最後までやってるやつに集まる話
2020年5月11日、晴天。隣の集落に住むTさん夫妻の田植えを手伝った。
先週手伝ったときは、雨が降るかどうか微妙な天候が続き、一日日程がずれたのだった。田植えは雨だとあまり具合がよくないという。人が濡れてしまうだけでなく、顆粒の肥やしがダマになり、機械がつまってしまうのだ。今日は少し暑すぎて、少し風が強かった(これもよくない)ものの、それなりによい日だった。
Tさんから聞いた田んぼがらみの話題で、私が一番気に入っているのは「最後までやってるやつに機械が集まってくる」という話だ。
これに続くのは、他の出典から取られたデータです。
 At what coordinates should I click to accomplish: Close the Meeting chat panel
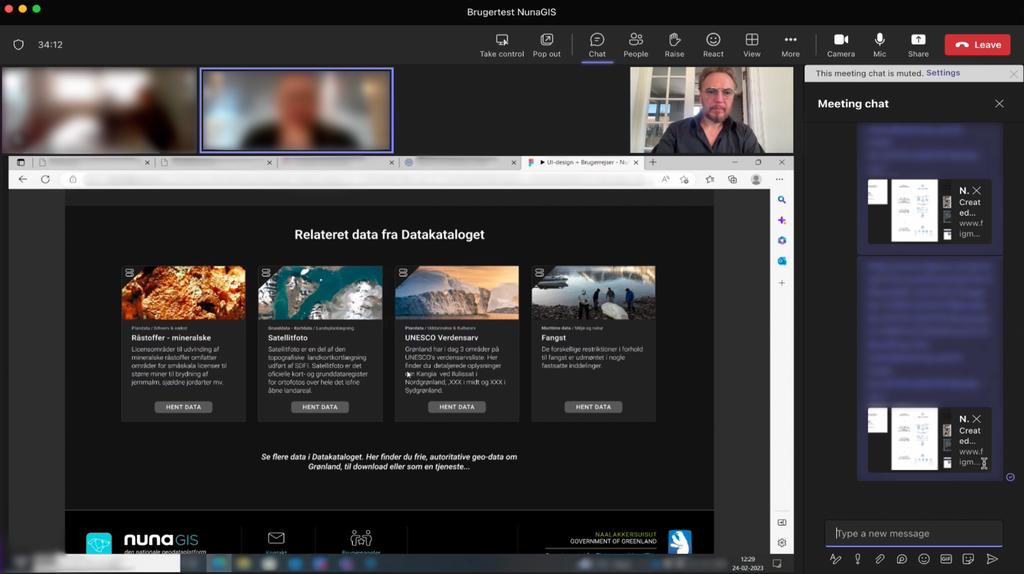tap(998, 104)

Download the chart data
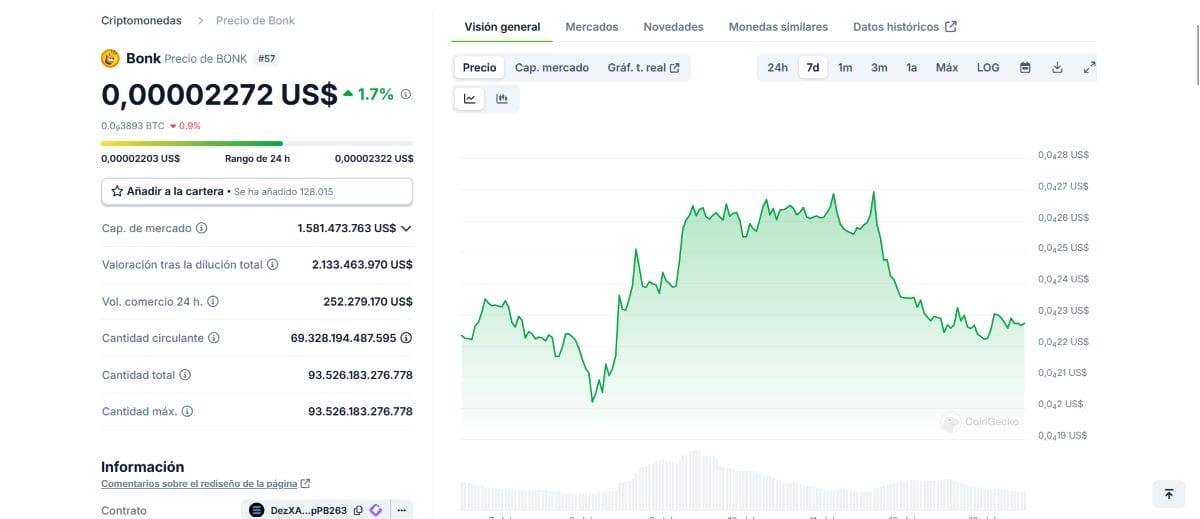click(1057, 68)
高齢化が進むこの地域にあっては、自ら管理ができなくなり地元の農事組合法人に田んぼを預けてしまうということがもうほとんどだが、Tさんはまだ現役で踏ん張っているうちのひとりだ。先に預けた人は機械が不要になるので欲しい人に譲る。すると自ずと機械は「最後までやってる」Tさんに集まる、という話。実際Tさんが使っている田植え機は誰かから譲り受けたものだったりするのだ。
祭礼などそうだと思うのだけれど、面倒だと思いながらも長い時間をかけて続けてきたことには一種のオリジナリティのようなものが宿る、と最近考えている。おそらく田植えもそうで、だからTさんとの作業は楽しい。なるべく夫婦喧嘩はしないでほしいけれど。
しかし、Tさんがやめたらあの田植え機はどこへ行くのだろうか。その魂みたいなものは。